Quand on enduit un mur en parpaing, le dosage fait toute la différence. Un mauvais équilibre entre ciment, chaux et sable peut entraîner fissures, décollements ou un rendu irrégulier. Avec la bonne méthode, on obtient un enduit solide, respirant et agréable à appliquer. Je vous explique comment je procède sur chantier pour éviter les erreurs classiques.
Pourquoi le dosage de l’enduit est déterminant sur un mur en parpaing
Le parpaing est un support très courant, mais aussi exigeant en matière d’enduisage. Sa forte porosité absorbe rapidement l’eau et met l’enduit à rude épreuve pendant le séchage.
Un enduit trop riche en ciment devient très dur. Il accroche bien au départ, mais il travaille mal dans le temps et finit souvent par fissurer. À l’inverse, un enduit trop chargé en chaux manque de résistance mécanique sur un support aussi rigide.
C’est pour cette raison que je privilégie toujours un mélange ciment chaux bien dosé, capable d’assurer à la fois accroche, souplesse et durabilité. Pour ceux qui veulent aller plus loin dans les proportions exactes et les variantes possibles selon le support, je m’appuie souvent sur ce guide détaillé consacré au dosage enduit ciment chaux parpaing.
Le bon dosage d’un enduit ciment chaux sur parpaing
Sur le terrain, je reste volontairement sur une recette simple et éprouvée. Un dosage clair permet d’obtenir un résultat régulier sur toute la surface, sans surprise au séchage.
Je recommande la base suivante pour un corps d’enduit classique :
1 volume de ciment
1 volume de chaux hydraulique NHL 3,5
5 volumes de sable 0/4 propre
L’eau s’ajoute progressivement jusqu’à obtenir une pâte homogène. L’enduit doit tenir sur la truelle sans couler, tout en restant assez souple pour être projeté ou serré facilement.
Avec ce dosage, on obtient une épaisseur confortable de 10 à 15 mm, idéale pour rattraper les défauts du parpaing tout en conservant une bonne résistance.
Conseil de pro
Sur un mur en parpaing très sec ou exposé au soleil, j’humidifie toujours le support la veille et juste avant l’application. Un mur trop sec pompe l’eau de l’enduit et provoque fissures et farinage prématuré.
Adapter le dosage selon les différentes couches d’enduit
Un enduit sur parpaing se réalise rarement en une seule passe. Chaque couche a un rôle précis et mérite un dosage adapté.
La première couche, le gobetis, sert uniquement à créer l’accroche. Elle est plus liquide et plus riche en ciment. Je pars en général sur 1 volume de ciment pour 3 volumes de sable, sans chaux ou avec une proportion très faible.
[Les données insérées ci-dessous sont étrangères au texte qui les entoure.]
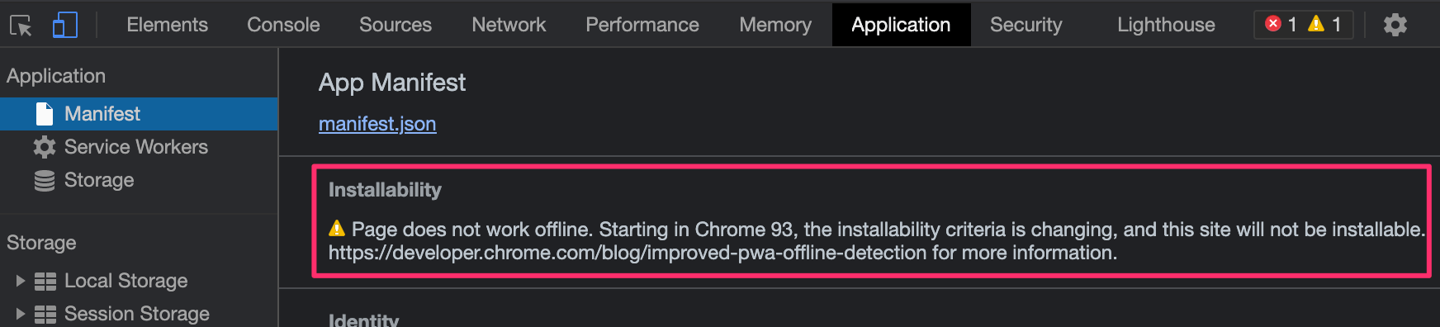
Task: Click the Session Storage grid icon
Action: [x=45, y=315]
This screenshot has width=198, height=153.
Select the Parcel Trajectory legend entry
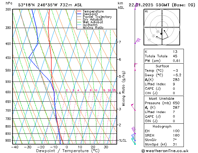pos(97,17)
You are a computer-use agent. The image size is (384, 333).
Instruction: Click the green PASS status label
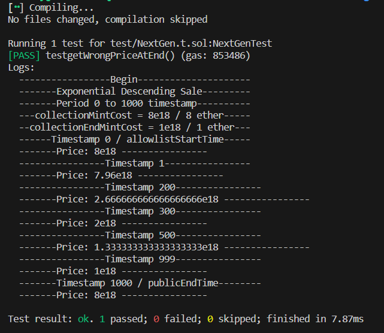point(24,56)
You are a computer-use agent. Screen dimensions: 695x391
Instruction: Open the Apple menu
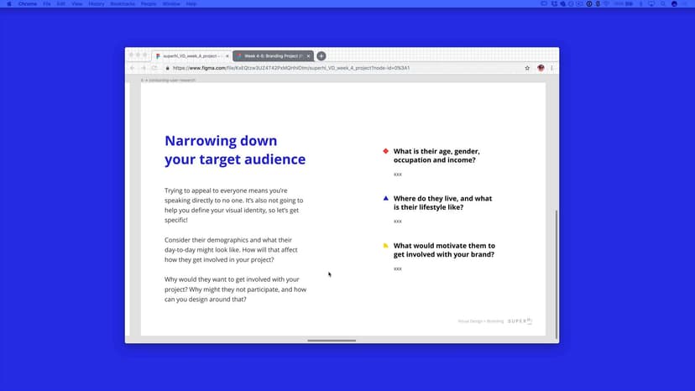8,4
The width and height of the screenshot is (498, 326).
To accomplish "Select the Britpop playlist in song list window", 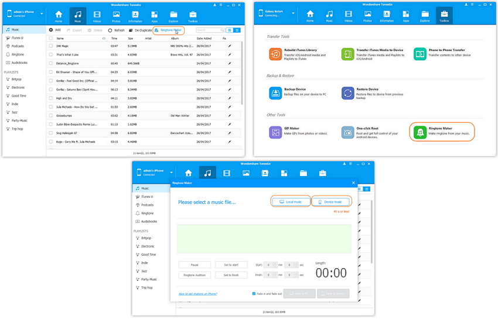I will click(x=16, y=79).
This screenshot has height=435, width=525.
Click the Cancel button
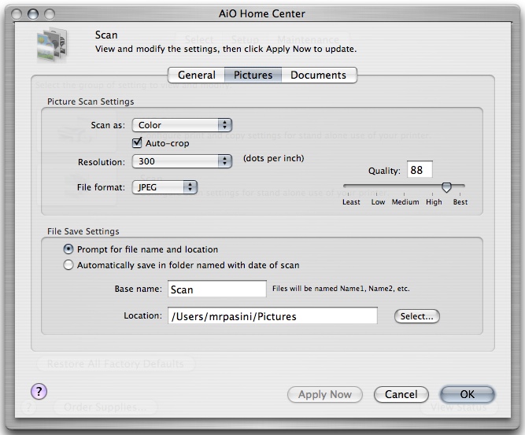401,394
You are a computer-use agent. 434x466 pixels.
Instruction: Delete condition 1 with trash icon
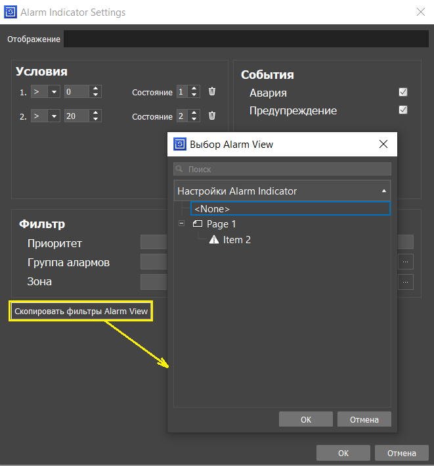pyautogui.click(x=212, y=92)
Cette couche reste volontairement rugueuse.
Le corps d’enduit reçoit ensuite le dosage ciment chaux équilibré. C’est lui qui assure la planéité, la solidité et la longévité de l’ensemble.
Si une finition est prévue, elle se travaille avec un mélange plus fin, souvent plus riche en chaux, afin d’obtenir un rendu plus serré et esthétique.
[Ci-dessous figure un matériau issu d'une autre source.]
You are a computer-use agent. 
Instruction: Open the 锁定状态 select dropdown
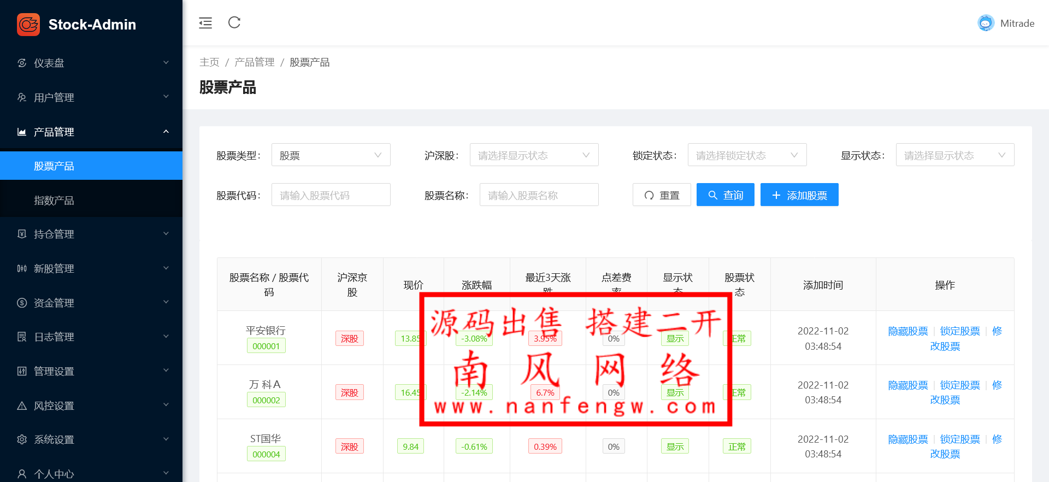(746, 155)
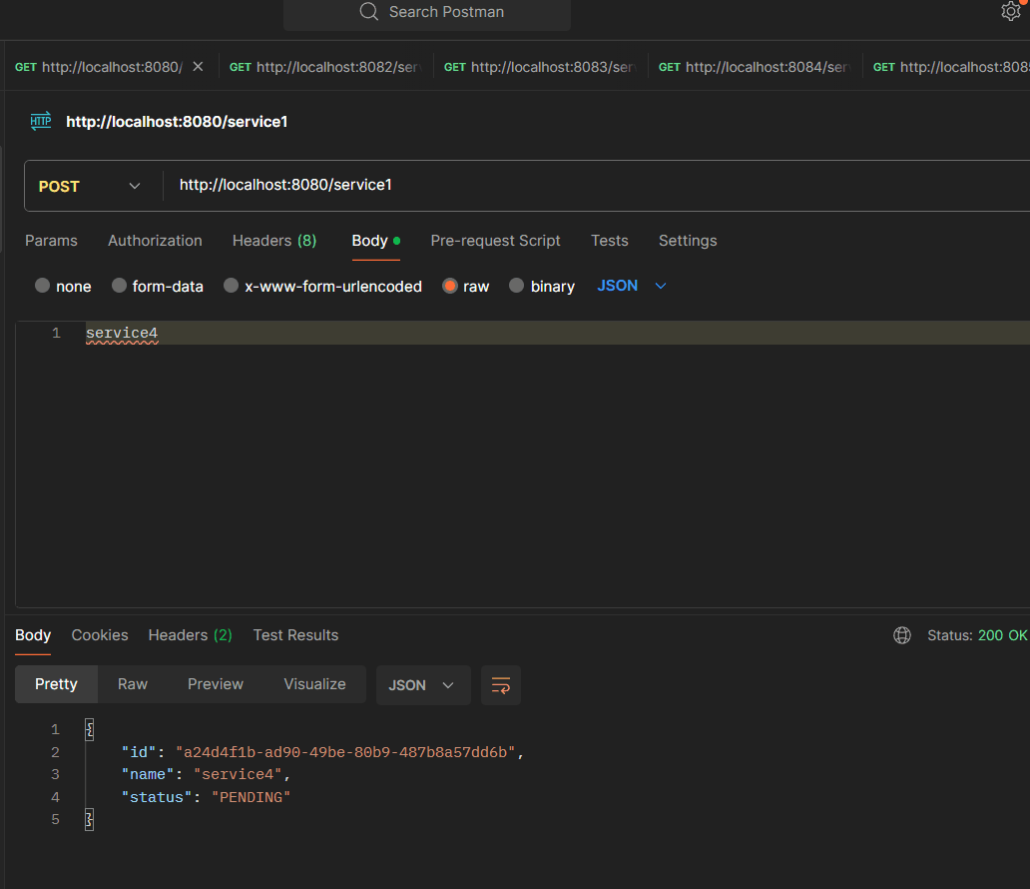This screenshot has height=889, width=1030.
Task: Select the none body option
Action: (43, 286)
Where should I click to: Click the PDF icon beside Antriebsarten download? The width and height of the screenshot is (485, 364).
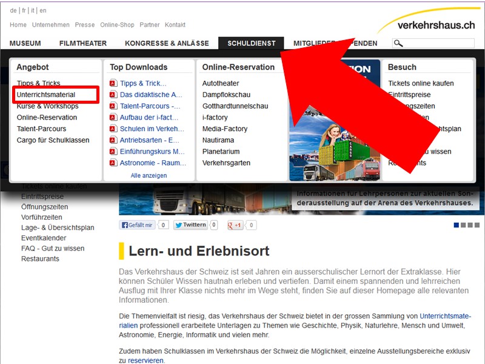coord(113,140)
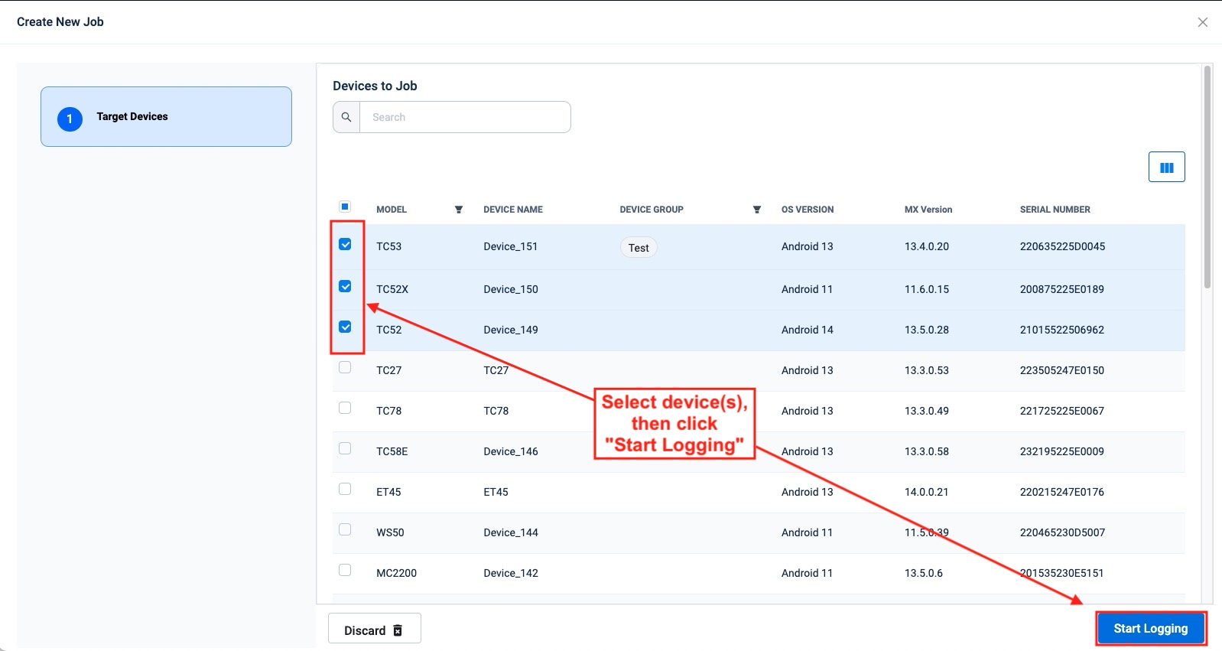This screenshot has height=651, width=1222.
Task: Click into the device Search field
Action: pos(465,117)
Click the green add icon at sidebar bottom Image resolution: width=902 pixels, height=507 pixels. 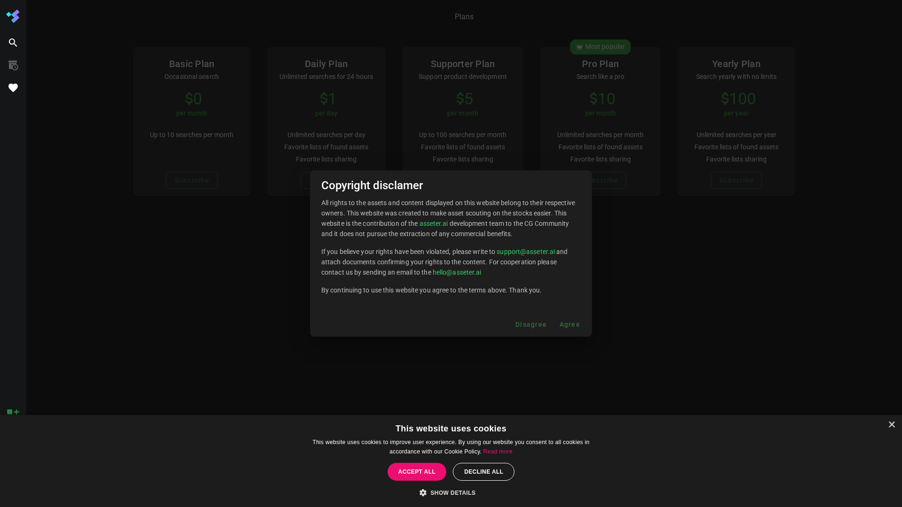pyautogui.click(x=13, y=412)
Les erreurs que je vois le plus souvent sur les chantiers
La plus fréquente consiste à augmenter la quantité de ciment pour aller plus vite. Le mur paraît solide au départ, mais il vieillit mal, surtout en extérieur.
Autre erreur classique, appliquer l’enduit sur un support sec ou poussiéreux. L’adhérence est alors insuffisante et l’enduit peut sonner creux après quelques mois.
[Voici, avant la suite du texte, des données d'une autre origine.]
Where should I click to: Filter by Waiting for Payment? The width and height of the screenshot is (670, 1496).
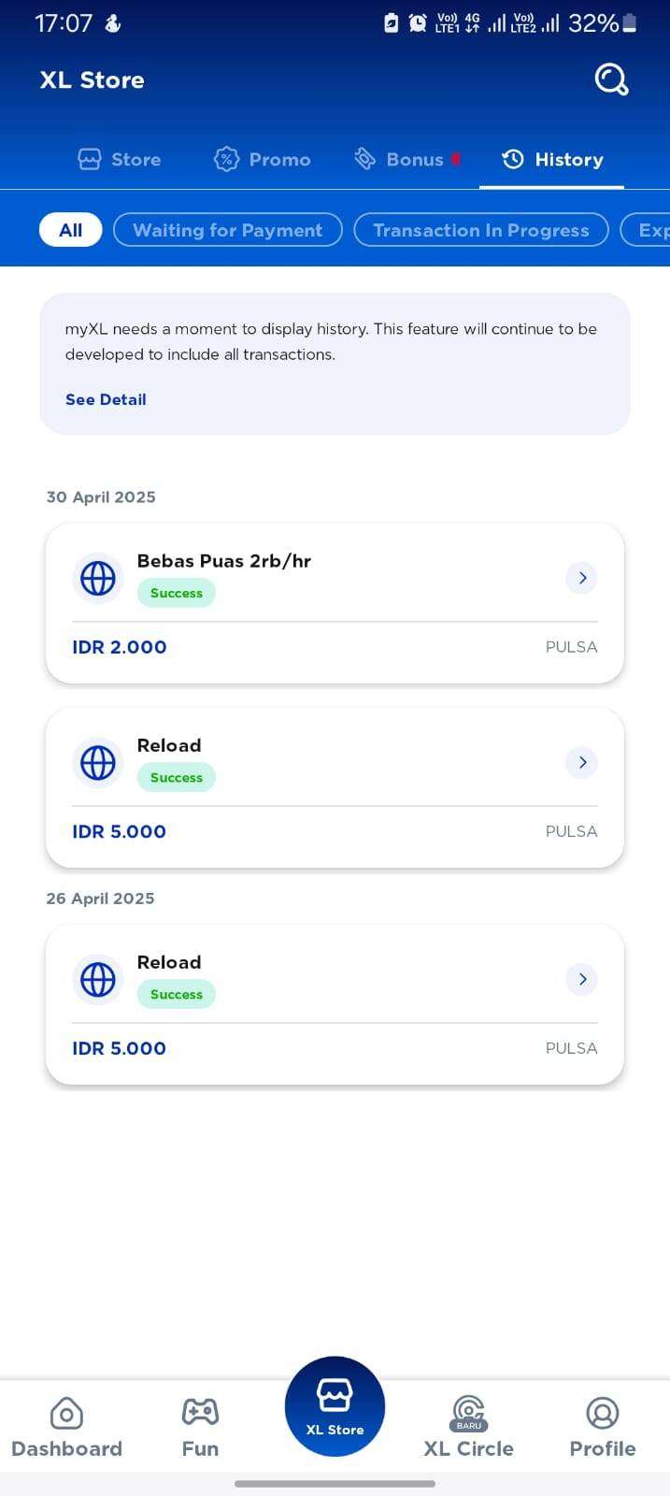click(228, 230)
Je rencontre aussi des dosages faits au hasard, sans mesure. Travailler au seau reste la meilleure solution pour garder une régularité, surtout sur de grandes surfaces.
Enfin, vouloir tirer trop fin en une seule passe conduit souvent à des manques d’épaisseur et des reprises visibles.
Enduit ciment chaux en intérieur et en extérieur
Le principe de dosage reste le même, mais les conditions de séchage changent beaucoup.
En intérieur, le séchage est plus lent. Je peux donc intégrer un peu plus de chaux pour améliorer le confort d’application et limiter les tensions.
En extérieur, le mur subit pluie, gel et variations de température. Je reste sur un dosage équilibré et je protège toujours l’enduit frais du vent et du soleil pendant les premiers jours.
Dans tous les cas, plusieurs passes fines donnent de bien meilleurs résultats qu’une couche épaisse appliquée trop rapidement.